- Relator(a)
- Ministro Marco Aurélio Bellizze
- Órgão julgador
- Terceira Turma
- Data do julgamento
- 15/08/2022
- Data de publicação
- 18/08/2022
STJ – Acórdão, Rel. Ministro Marco Aurélio Bellizze, Terceira Turma, j. 15/08/2022, p. 18/08/2022
AGRAVO INTERNO NO RECURSO ESPECIAL. AÇÃO DE COBRANÇA. COMISSÃO DE CORRETAGEM. CONTRATO DE COMPRA E VENDA. RESULTADO ÚTIL NÃO ALCANÇADO. COMISSÃO INDEVIDA. 1. CONCLUSÃO DO ACÓRDÃO RECORRIDO NO SENTIDO DE QUE A PARTE AGRAVANTE NÃO FOI CAPAZ DE COMPROVAR O FATO CONSTITUTIVO DO SEU DIREITO. REVISÃO OBSTADA PELAS SÚMULAS 5 E 7/STJ. 2. MULTA DO ART. 1.021, § 4º, DO CPC/2015. NÃO CABIMENTO. 3. RAZÕES RECURSAIS INSUFICIENTES. 4. AGRAVO IMPROVIDO. 1. Modificar o entendimento do Tribunal local (acerca do fato de que a parte agravante não foi capaz de comprovar que a sua intermediação teria sido definitiva para o resultado útil do negócio) incorrerá em reexame de matéria fático-probatória e de cláusulas contratuais, o que é inviável devido ao óbice das Súmulas 5 e 7/STJ, não sendo o caso de revaloração das provas. 1.1. Com efeito, o acórdão recorrido encontra-se em perfeita harmonia com a jurisprudência desta Corte no sentido de que a simples "aproximação das partes, para que se inicie o processo de negociação no sentido da compra e venda de imóvel, não justifica, por si só, o pagamento de comissão" (AgInt no AREsp 1.552.123/MT, Rel.

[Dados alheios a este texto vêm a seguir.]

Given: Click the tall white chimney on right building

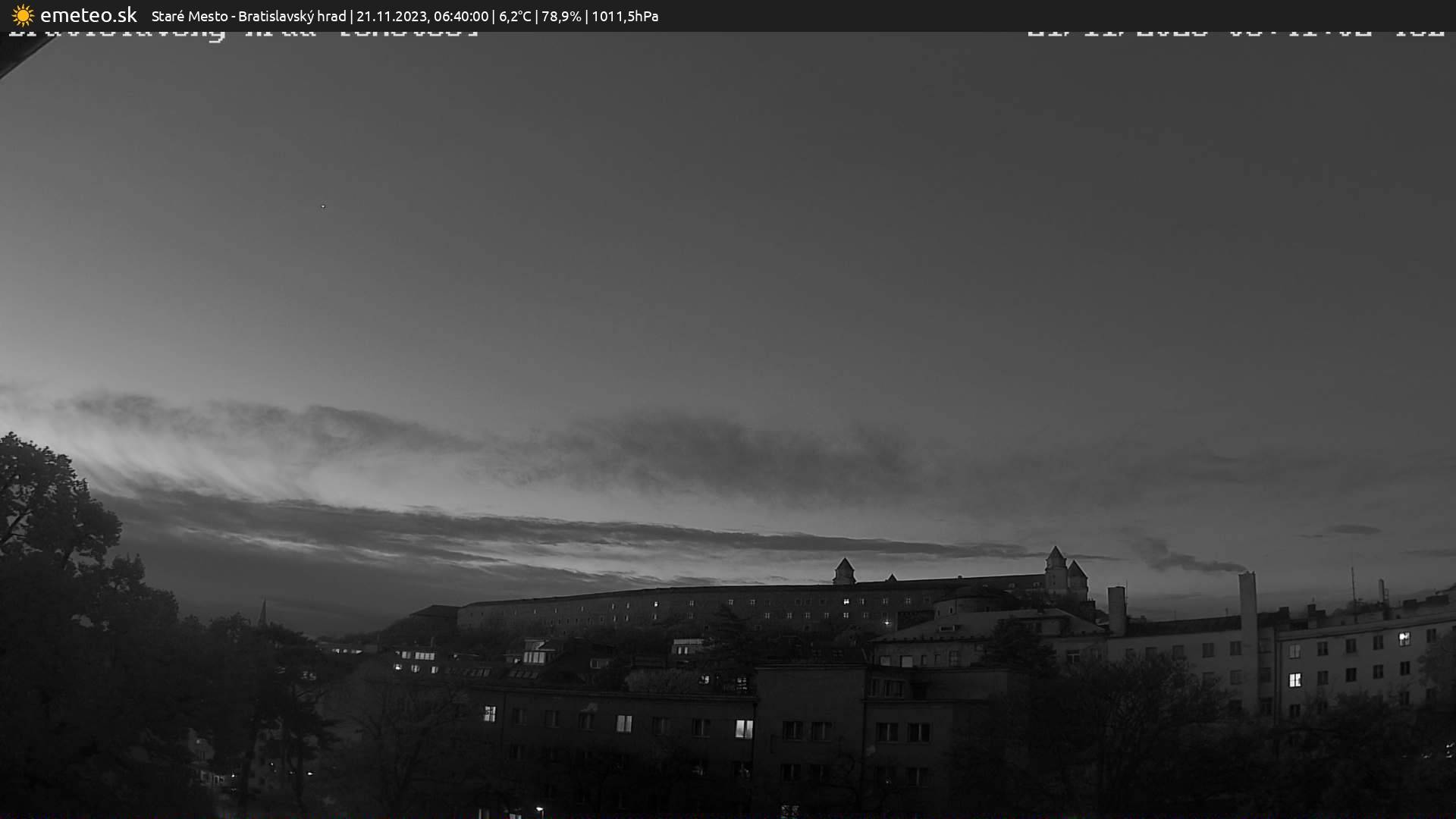Looking at the screenshot, I should click(1247, 599).
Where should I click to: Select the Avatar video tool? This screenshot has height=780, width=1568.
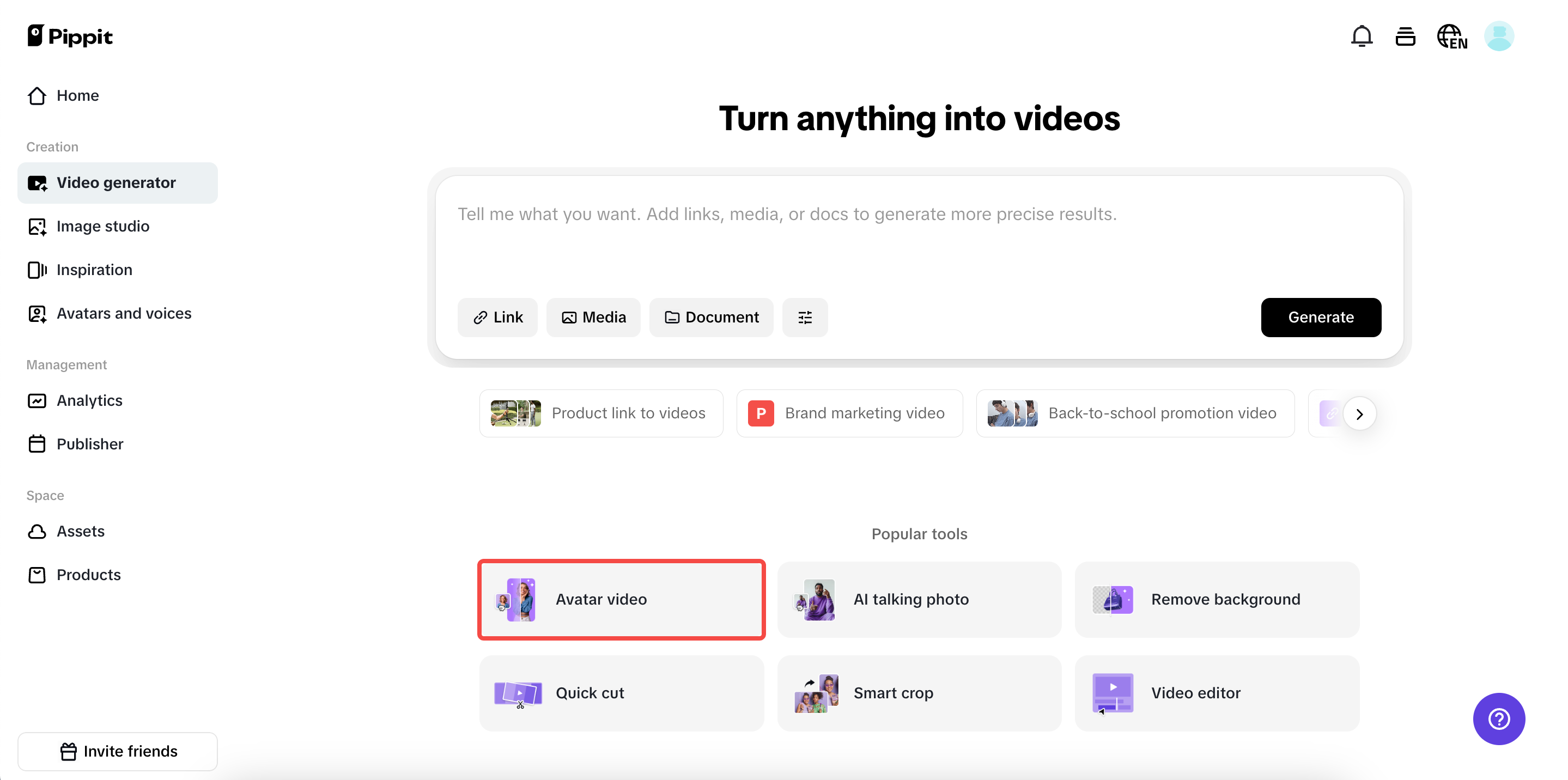click(621, 599)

Ministro Raul Araújo, Quarta Turma, julgado em 3/3/2020, DJe 25/3/2020). 2. O mero não conhecimento ou a improcedência de recurso interno não enseja a automática condenação à multa do art. 1.021, § 4º, do NCPC, devendo ser analisado caso a caso. 3. Razões recursais insuficientes para a revisão do julgado. 4. Agravo interno a que se nega provimento. (AgInt no REsp n. 1.865.046/SC, relator Ministro Marco Aurélio Bellizze, Terceira Turma, julgado em 15/8/2022, DJe de 18/8/2022.)